The Diamond Princess had been due to leave the Japanese port of Yokohama on February 4, but cancelled the cruise on advice from Japanese health authorities.

The cruise ship’s situation fits the definition of ‘quarantine’ – preventing the movement of those who may have been exposed to a communicable disease, but do not have a confirmed medical diagnosis.

The key difference between Coronavirus (now known as COVID-19) and SARS (Severe Acute Respiratory Syndrome) is that people with Coronavirus are infectious before exhibiting symptoms. This may explain the comparatively higher numbers of people contracting the disease and the overly-cautious approach to quarantine here and abroad.

A Medical Journal of Australia report compiled after the SARS epidemic had abated in 2004 demonstrated the effectiveness of Australia’s border screening. Of the 1.84 million arrivals into Australia during the study period, 794 people were referred for screening to the Australian Quarantine and Inspection Service. Of these, four travellers met the World Health Organisation (WHO) definition for SARS. None of these people were confirmed to have SARS.

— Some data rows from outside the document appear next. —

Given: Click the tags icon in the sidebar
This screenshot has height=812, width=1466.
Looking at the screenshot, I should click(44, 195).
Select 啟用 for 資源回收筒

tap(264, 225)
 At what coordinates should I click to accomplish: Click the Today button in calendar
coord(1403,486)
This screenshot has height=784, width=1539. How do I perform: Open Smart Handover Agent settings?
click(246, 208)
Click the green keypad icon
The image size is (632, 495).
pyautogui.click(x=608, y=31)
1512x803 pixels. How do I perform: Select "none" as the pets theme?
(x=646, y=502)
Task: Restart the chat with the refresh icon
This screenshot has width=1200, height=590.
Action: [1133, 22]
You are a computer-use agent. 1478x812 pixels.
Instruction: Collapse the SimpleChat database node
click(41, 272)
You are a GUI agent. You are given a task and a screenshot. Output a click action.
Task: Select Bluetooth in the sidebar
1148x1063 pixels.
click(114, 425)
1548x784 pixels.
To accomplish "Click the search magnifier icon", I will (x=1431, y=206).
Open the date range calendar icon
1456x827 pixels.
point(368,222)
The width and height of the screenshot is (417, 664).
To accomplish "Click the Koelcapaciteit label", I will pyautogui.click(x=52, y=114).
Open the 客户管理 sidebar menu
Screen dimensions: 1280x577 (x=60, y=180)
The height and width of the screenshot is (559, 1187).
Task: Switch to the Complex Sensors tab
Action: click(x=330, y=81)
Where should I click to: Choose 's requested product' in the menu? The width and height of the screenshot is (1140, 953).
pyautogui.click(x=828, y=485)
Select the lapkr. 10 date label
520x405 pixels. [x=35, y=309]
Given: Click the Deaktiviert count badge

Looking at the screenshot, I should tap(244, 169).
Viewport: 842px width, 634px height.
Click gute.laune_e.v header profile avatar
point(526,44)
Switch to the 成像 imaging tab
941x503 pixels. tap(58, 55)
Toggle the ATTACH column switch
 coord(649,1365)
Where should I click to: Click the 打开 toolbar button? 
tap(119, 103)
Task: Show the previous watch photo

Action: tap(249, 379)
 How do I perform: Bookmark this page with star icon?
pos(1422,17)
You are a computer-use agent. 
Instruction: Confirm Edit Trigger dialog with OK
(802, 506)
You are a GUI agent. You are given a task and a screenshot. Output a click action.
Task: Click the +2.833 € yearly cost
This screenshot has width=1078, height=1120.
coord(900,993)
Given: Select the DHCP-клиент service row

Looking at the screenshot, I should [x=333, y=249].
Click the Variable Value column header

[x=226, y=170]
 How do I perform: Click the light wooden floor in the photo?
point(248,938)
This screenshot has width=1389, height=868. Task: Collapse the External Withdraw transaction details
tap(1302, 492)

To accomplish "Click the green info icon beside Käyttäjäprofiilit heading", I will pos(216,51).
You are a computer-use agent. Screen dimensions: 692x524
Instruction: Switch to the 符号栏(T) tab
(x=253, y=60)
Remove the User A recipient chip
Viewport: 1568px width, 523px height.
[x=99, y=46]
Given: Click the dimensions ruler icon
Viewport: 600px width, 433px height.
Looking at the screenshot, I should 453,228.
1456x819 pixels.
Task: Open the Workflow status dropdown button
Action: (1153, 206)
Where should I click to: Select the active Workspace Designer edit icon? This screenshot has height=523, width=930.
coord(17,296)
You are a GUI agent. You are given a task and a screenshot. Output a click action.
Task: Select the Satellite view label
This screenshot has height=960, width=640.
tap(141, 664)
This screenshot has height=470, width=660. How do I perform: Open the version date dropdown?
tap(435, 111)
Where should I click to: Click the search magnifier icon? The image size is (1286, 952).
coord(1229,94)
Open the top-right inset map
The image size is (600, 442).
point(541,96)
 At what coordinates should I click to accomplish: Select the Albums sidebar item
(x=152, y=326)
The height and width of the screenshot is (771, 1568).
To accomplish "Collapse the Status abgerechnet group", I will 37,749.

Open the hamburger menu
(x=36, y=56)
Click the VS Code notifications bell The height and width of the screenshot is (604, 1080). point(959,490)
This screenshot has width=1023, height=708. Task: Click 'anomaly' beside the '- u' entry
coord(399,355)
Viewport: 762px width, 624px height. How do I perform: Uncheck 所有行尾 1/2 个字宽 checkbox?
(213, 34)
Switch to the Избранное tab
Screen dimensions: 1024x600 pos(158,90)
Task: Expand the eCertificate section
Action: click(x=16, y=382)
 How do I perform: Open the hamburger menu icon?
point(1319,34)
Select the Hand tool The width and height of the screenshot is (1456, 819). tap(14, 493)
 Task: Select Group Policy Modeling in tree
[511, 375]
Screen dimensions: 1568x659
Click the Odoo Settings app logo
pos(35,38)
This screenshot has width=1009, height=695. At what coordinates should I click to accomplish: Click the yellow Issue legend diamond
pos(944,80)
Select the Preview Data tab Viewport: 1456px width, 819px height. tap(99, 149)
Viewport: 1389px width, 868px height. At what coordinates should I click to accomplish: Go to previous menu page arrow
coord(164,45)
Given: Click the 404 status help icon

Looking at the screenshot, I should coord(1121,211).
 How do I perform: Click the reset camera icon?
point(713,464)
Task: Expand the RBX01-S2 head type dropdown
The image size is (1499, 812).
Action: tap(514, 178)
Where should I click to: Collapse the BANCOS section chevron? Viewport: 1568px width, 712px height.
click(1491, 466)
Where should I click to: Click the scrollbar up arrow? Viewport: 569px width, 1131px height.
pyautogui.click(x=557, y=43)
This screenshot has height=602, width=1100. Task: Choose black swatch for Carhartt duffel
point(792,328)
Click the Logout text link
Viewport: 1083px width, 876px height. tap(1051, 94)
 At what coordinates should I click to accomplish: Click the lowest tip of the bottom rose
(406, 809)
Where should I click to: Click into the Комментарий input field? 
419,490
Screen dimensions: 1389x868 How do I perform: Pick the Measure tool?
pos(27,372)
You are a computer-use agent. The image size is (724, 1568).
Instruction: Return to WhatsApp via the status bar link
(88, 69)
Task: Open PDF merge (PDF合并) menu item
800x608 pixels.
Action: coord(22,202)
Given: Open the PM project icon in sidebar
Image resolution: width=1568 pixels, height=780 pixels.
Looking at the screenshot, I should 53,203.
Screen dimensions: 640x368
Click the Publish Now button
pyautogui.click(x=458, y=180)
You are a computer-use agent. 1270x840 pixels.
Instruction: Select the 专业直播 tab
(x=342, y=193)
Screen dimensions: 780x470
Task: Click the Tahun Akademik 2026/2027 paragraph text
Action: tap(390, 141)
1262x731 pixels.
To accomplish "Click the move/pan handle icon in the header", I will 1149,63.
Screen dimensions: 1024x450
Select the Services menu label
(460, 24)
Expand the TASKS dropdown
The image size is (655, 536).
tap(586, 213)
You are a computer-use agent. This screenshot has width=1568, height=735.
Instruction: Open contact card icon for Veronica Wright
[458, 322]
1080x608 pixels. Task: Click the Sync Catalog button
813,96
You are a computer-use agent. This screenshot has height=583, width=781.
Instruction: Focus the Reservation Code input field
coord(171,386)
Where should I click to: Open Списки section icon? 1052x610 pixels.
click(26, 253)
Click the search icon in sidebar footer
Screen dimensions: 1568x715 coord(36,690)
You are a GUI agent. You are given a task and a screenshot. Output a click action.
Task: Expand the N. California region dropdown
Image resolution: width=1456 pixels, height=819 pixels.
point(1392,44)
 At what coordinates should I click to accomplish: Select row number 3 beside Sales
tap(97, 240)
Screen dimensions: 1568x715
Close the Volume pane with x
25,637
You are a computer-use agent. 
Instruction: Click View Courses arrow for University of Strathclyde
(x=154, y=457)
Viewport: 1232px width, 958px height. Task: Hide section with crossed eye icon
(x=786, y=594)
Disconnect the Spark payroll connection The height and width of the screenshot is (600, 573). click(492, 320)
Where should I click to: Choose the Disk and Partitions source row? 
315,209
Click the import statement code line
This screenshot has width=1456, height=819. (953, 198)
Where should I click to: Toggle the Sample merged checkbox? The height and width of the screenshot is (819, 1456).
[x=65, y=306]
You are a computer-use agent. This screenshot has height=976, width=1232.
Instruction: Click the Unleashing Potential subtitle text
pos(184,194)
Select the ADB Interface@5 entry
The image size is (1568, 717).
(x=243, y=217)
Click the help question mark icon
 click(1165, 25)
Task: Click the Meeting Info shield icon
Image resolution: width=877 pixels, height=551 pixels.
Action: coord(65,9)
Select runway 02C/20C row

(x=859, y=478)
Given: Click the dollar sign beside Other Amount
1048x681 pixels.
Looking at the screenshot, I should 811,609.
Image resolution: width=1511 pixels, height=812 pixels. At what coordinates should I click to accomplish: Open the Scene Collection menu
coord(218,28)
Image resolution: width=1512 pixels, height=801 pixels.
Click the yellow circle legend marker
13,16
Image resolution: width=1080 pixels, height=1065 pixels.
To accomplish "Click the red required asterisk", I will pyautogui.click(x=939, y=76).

The media loves contagion stories about as much as it drools over earthquakes, volcanic eruptions, tsunamis and croc and shark attacks. Are they beating it up? Time will tell. Whatever you read on social media, as of February 13, 2020, 15 Australians had been confirmed as being infected with coronavirus. Five have since recovered.

As usual, the trail of research leading into the history of quarantine stations lured me away from the point I wanted to make.

When the Northern Territory has 12 times the national average incidence of homelessness, how is it there are 875 living units sitting vacant near Darwin (for at least 18 months)?

NT Shelter estimates that 16.5% of Territorians under 16 are experiencing homelessness. The system seems unable to cope, with Shelter’s findings that 48% of people get turned away due to a ‘lack of resources’.

As Australia’s Prime Minister Scott Morrison conceded, we are no closer to Closing the Gap. The policy was announced in 2008 with noble intentions to help bridge the gap between health and welfare outcomes for indigenous compared to non-indigenous Australians. There are no simple answers to the fact that 90% of the Territory’s homeless are indigenous. As a Triple J story revealed, a survey of non-indigenous people in Darwin revealed a lot of ignorance about ‘long-grassers’ – indigenous people who sleep rough.

Larrakia Nation Aboriginal Corporation’s random survey of 300 people found the majority romanticised the notion of sleeping under the stars. Only six people identified a lack of housing, failed public policy and the impact of assimilation and integration policies as reasons for homelessness.

When the last person at Manigurr-ma is cleared to leave, it would be an interesting exercise, at the very least, to trial the centre as a homeless shelter. After all, though homelessness is not contagious, it does have far-reaching effects.